WOMEN WITH FEW OR NO ECONOMIC RESOURCES

For this reason, Morena Herrera stressed that all the organizations that advocate for the decriminalization of abortion are "happy", since this sentence is a

recognition of the struggle of the entire feminist movement of El Salvador.

In addition, he indicated that the IACHR warns in its resolution that most of the women prosecuted for abortion have "little or no economic resources, have low education and come from rural or marginal urban areas, as we have insisted."

In the case of Manuela, he revealed that he could not read or write, while saying that now the Government of

Nayib Bukele

has the opportunity to repair his family and establish measures so that events like these "do not happen again." Herrera recalled that Bukele, when he was a candidate for the Presidency of El Salvador, promised that his government would not denounce women who go to public hospitals after having suffered spontaneous abortions or obstetric emergencies, although

"the complaints have continued and even much more often in these two years "

. For now, Bukele has closed the door to introducing therapeutic abortion in a package of constitutional reforms that must be approved by the Legislative Assembly, for which he will continue to be sentenced to jail, even when the mother's life is in danger.

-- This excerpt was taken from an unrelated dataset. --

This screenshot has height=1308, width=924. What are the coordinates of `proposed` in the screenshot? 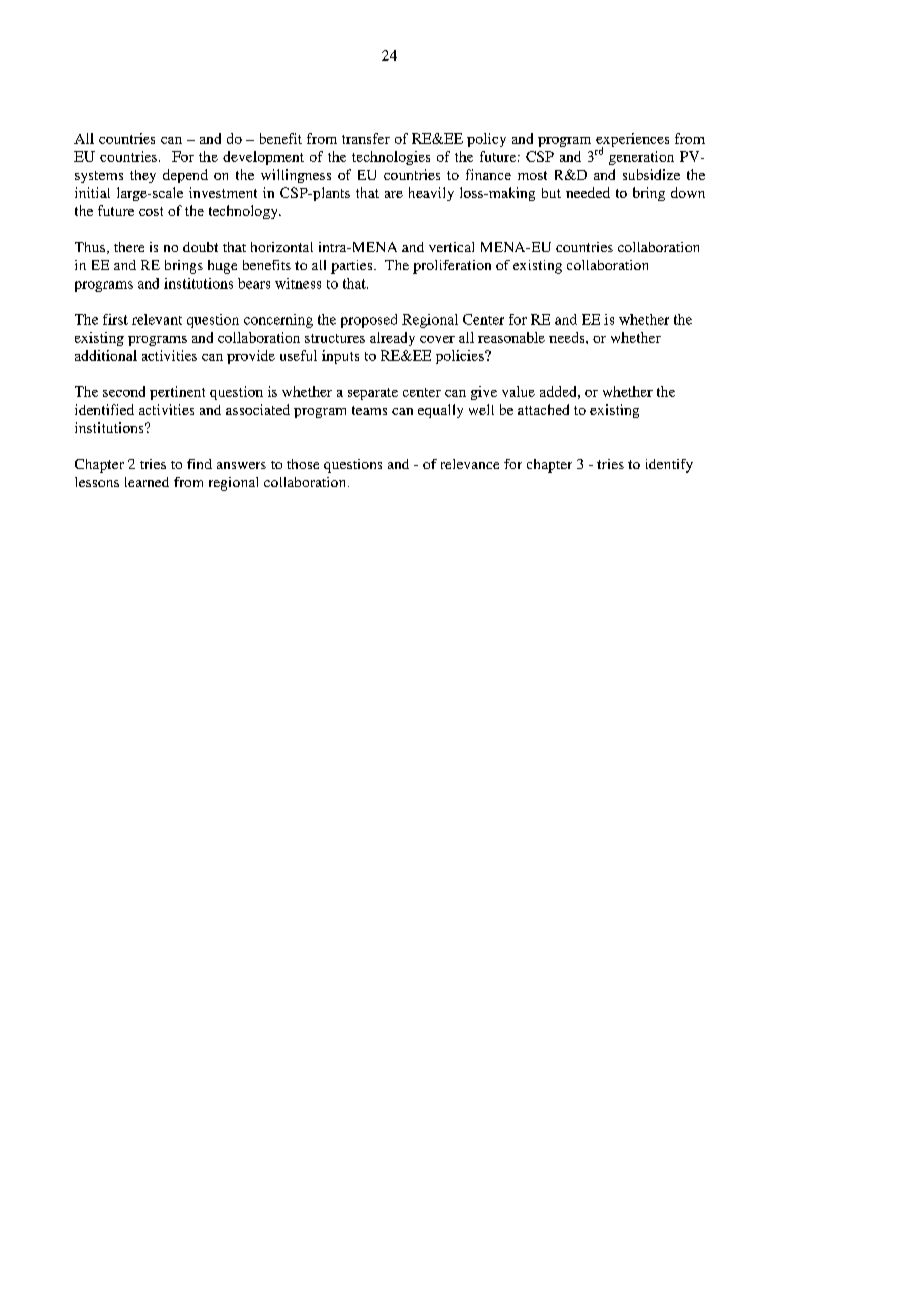 It's located at (369, 321).
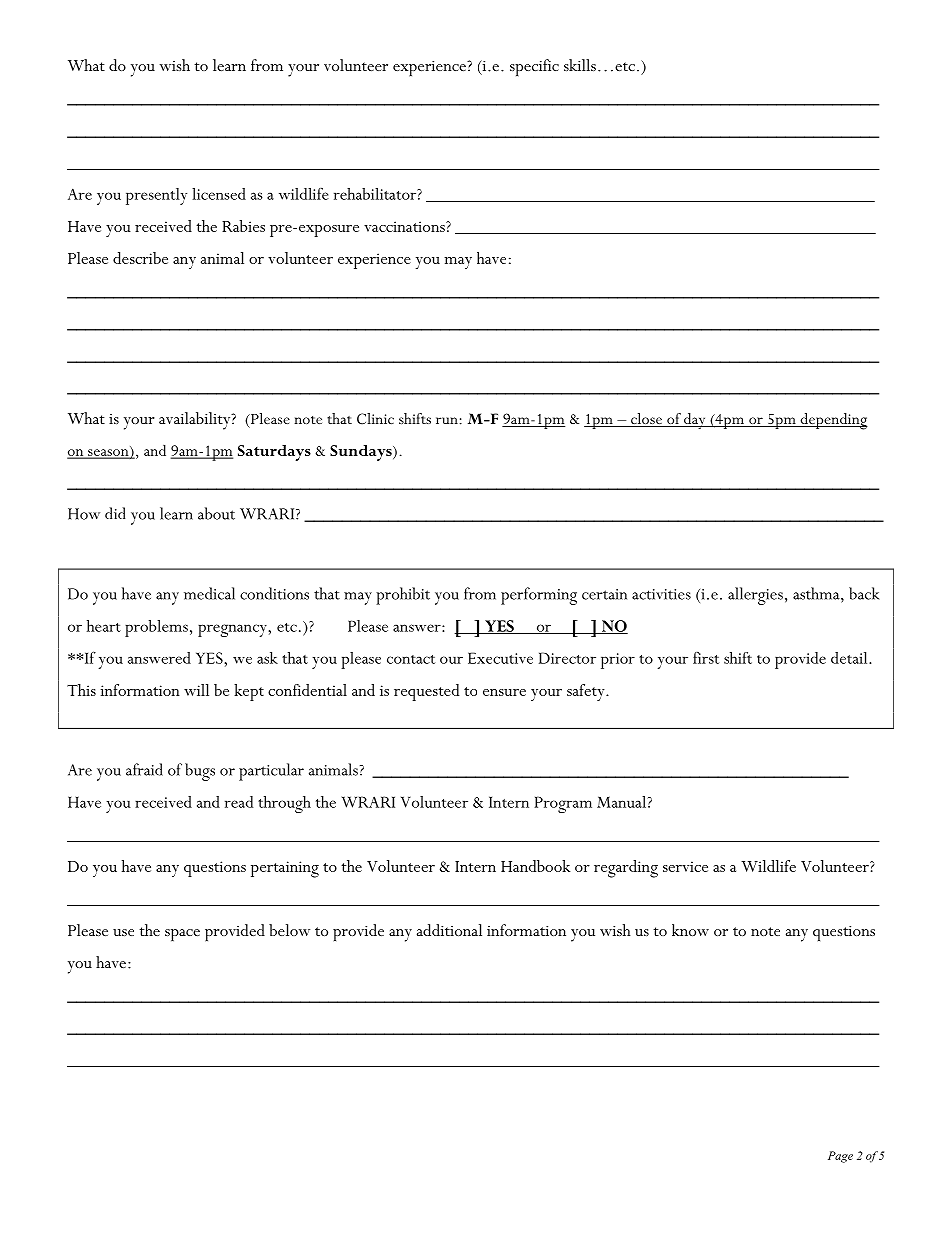 This page has height=1233, width=952. What do you see at coordinates (534, 67) in the page?
I see `specific` at bounding box center [534, 67].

While waiting for the Government of El Salvador to make full repairs to the family of Manuela, one of his sons, Jesús, stressed that he feels

"proud" of his mother

and pointed out that the IACHR ruling has revealed that "he is what they did to her was an injustice. " Along these lines, he stressed that "my mother's name has been cleared," although she recalled that, just as they did with her, blaming her for something she had not done, there are other women prisoners convicted of losing their babies, for which she asked to the President who "does not do these injustices."

For her part,

Sara García,

from the Citizen Group for the Decriminalization of Abortion, called the IACHR resolution "historic" that "orders the name of Manuela to be cleared, who was denied the right to health and life." . In addition, he asserted that this ruling "gives us hope", because Manuela "is not the only woman unjustly deprived of liberty and who faced this transit from the hospital to the jail."

The 94-page sentence also orders El Salvador to

regulate the obligation to maintain professional medical secrecy

and the confidentiality of medical records, as well as to take the necessary measures to guarantee comprehensive care in cases of obstetric emergencies and to develop a protocol that guarantee the attention of those cases. This will mean, as explained by Carmen Cecilia Martínez, that medical personnel will not have the obligation to report women who have received care for possible abortions to prevent them from being criminalized.

"It has been a long battle, but

the judgment of the Court, which is unappealable,

concludes that Manuela was treated unfairly and says that she was subjected to cruel and inhuman treatment", Morena Herrera ditch, who recalls that this resolution is not only binding to El Salvador, but to all the countries of the continent, even those that did not sign the Pact of San José in 1969, which was translated into the American Convention on Human Rights.